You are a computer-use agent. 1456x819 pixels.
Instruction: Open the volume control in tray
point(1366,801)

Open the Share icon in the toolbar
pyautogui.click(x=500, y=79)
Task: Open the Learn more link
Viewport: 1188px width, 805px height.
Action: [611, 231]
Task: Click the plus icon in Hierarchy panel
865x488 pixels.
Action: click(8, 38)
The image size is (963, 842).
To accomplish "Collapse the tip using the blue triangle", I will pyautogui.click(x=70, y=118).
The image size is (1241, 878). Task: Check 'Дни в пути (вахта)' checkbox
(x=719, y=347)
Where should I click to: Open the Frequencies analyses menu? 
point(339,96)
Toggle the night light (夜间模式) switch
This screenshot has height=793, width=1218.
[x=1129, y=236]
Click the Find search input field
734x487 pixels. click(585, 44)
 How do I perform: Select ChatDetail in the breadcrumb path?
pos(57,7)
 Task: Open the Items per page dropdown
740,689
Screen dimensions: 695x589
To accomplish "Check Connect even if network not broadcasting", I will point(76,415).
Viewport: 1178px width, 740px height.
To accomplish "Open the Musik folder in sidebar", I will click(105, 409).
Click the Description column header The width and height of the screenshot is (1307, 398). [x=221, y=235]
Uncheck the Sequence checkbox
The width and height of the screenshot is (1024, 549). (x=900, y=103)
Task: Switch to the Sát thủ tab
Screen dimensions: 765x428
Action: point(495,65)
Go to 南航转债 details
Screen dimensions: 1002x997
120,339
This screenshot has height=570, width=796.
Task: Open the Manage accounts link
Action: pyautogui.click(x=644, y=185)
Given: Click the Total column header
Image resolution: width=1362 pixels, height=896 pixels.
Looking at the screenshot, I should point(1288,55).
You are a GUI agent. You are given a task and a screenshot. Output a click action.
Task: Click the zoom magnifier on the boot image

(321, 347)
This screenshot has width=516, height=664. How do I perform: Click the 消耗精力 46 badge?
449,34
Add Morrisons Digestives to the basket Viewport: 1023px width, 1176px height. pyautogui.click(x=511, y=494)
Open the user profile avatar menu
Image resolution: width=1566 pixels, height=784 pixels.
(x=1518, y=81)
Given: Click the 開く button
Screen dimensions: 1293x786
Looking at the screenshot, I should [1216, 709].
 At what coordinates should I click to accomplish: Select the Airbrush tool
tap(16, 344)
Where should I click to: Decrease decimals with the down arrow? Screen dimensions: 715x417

===

▸ **The task**: For the word "header", return every line of the records that holds it.

▸ **Written answer**:
Click the Description column header The width and height of the screenshot is (1307, 398). [x=221, y=235]
Given: Click the Total column header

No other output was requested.